Pet a pig, wash your hands.
York County fair officials said they will be frequently reminding visitors next month of that advice to sanitize their hands after coming in contact with the farm animals.
That's because an outbreak of a mild form of H1N1 - or swine flu - has been connected to people who handled pigs at fairs in Ohio and Indiana.
"We're going to take extra efforts," said fair general manager Mike Froehlich.
The York Fair already requires all incoming animals to be inspected by a veterinarian. And the animals are monitored on site to make sure they don't show symptoms of illness, he said.
Signs and announcements will be made to tell people to wash their hands frequently. The fair runs Sept. 7-16.
There isn't any sort of panic, however, as this new strain of H1N1 flu has mild symptoms and it's not really spreading from person to person.
"This is not a pandemic situation," said Dr. Joseph Bresee of the Centers for Disease Control and Prevention.
The national case count jumped from 29 a week ago to 158 this week, thanks to a wave of new cases in Indiana and Ohio, said Bresee, the agency's chief of influenza epidemiology.
Most of the infected patients are children - probably because many were working closely with raising, displaying and visiting pigs at the agricultural fairs, Bresee said.
The recent cases include at least 113 in Indiana, 30 in Ohio, one in Hawaii and one in Illinois, Bresee said in a conference call with reporters.

● Source material:
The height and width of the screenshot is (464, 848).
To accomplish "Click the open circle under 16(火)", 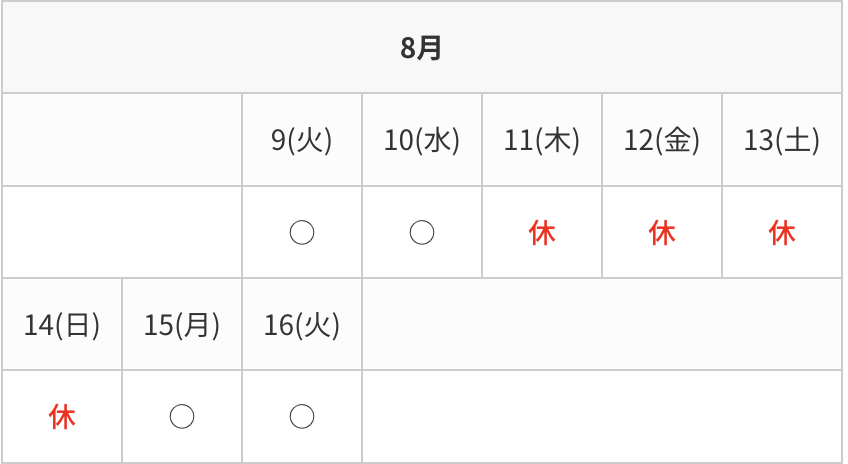I will click(302, 416).
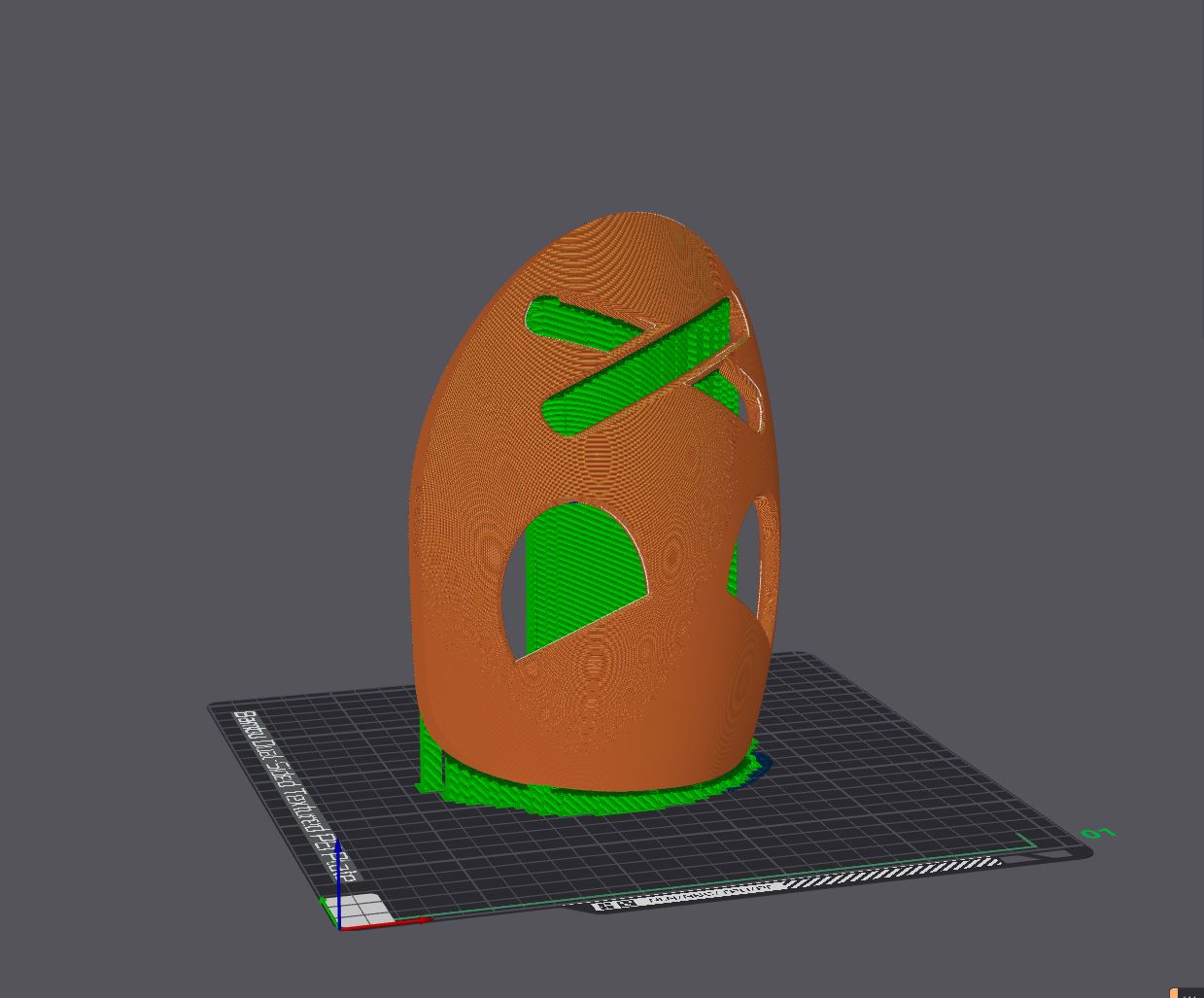The width and height of the screenshot is (1204, 998).
Task: Click the orange indicator in bottom corner
Action: (x=1174, y=993)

● To do:
Carry the news article on swine flu cases linked to pigs at agricultural fairs forward from its last sentence. The records are separate material with no connection to the article on swine flu at county fairs.

● Answer box:
Pigs spread flu virus just like people do, with coughing, sneezing and runny noses, so people can get it by touching pigs or being near them.
Pregnant women, young children, the elderly and people with weakened immune systems should be particularly careful.
4-H no issue: York County already has one agricultural fair under way this month at the 4-H Center at 771 Stoverstown Road in West Manchester Township.
The York County 4-H Fair, which ends Monday, shouldn't have any issues, said Mary Jo Kraft, the 4-H director with Penn State Cooperative Extension.
They have pigs coming, but not until Monday and they are almost immediately going into the livestock auction.
"As long as people wash their hands, there's not going to be a problem," she said.
And that goes for coming in contact with any animal, Kraft said.
That tidbit will come in handy at the York Fair, which will have a new exotic animal exhibit this fall. Zebras, camels, antelopes and more will be at the fair, Froehlich said.